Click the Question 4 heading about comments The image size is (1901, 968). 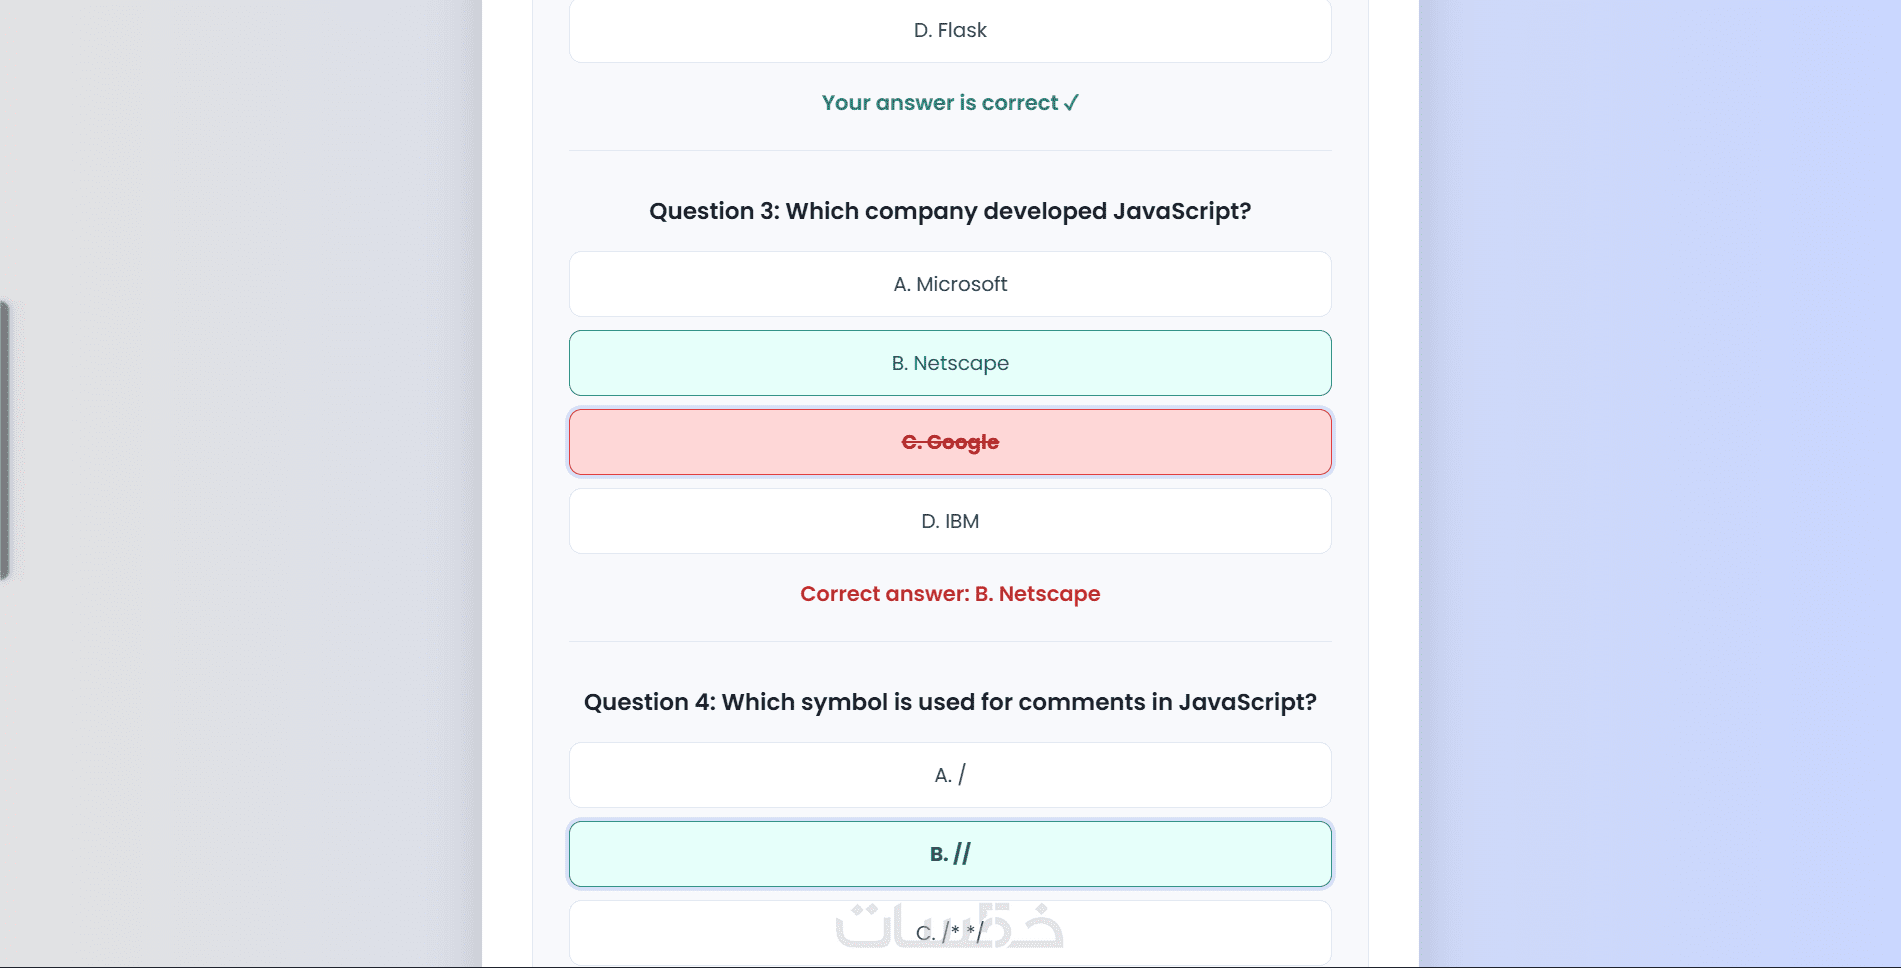950,702
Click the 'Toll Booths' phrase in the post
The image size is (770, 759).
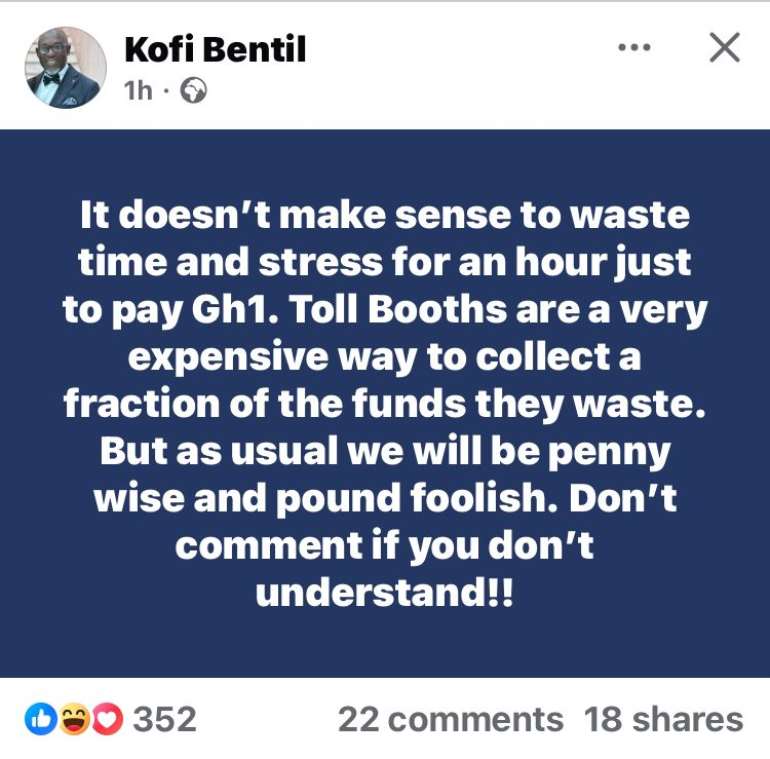(398, 309)
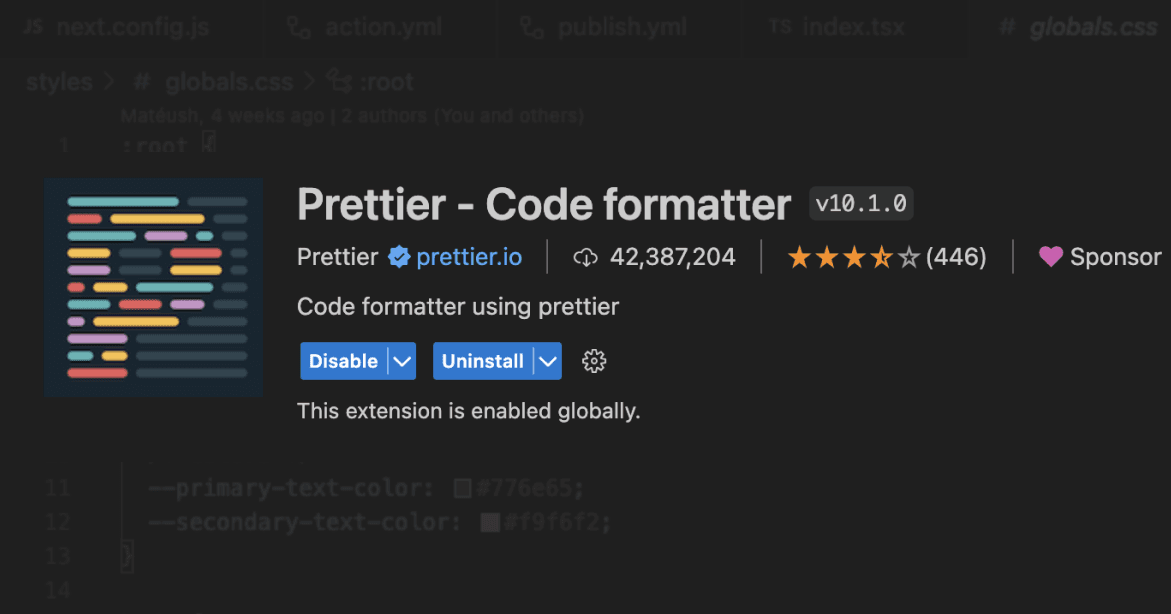Click the styles folder in breadcrumb path

click(x=59, y=82)
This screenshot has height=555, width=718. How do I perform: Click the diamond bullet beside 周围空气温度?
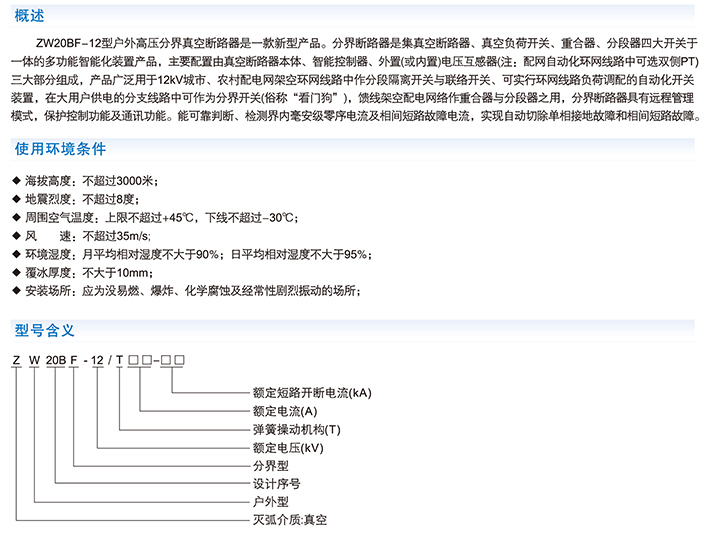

★ ★ ★ ★ ★ ★ ★

- **SHORT EXERCISE**: Please edit the part of the data that opens with the line containing "Click the 'Toll Booths' phrase in the post" and closes with the end of the data, replacing "screenshot" with "screen capture" and leaving everything else unchanged. Give only that part, without the pictures.

- **COMPLETE OUTPUT**:
Click the 'Toll Booths' phrase in the post
The image size is (770, 759).
(398, 309)
Click the styles folder in breadcrumb path

click(x=59, y=82)
This screen capture has height=555, width=718. How do I perform: Click the diamond bullet beside 周围空气温度?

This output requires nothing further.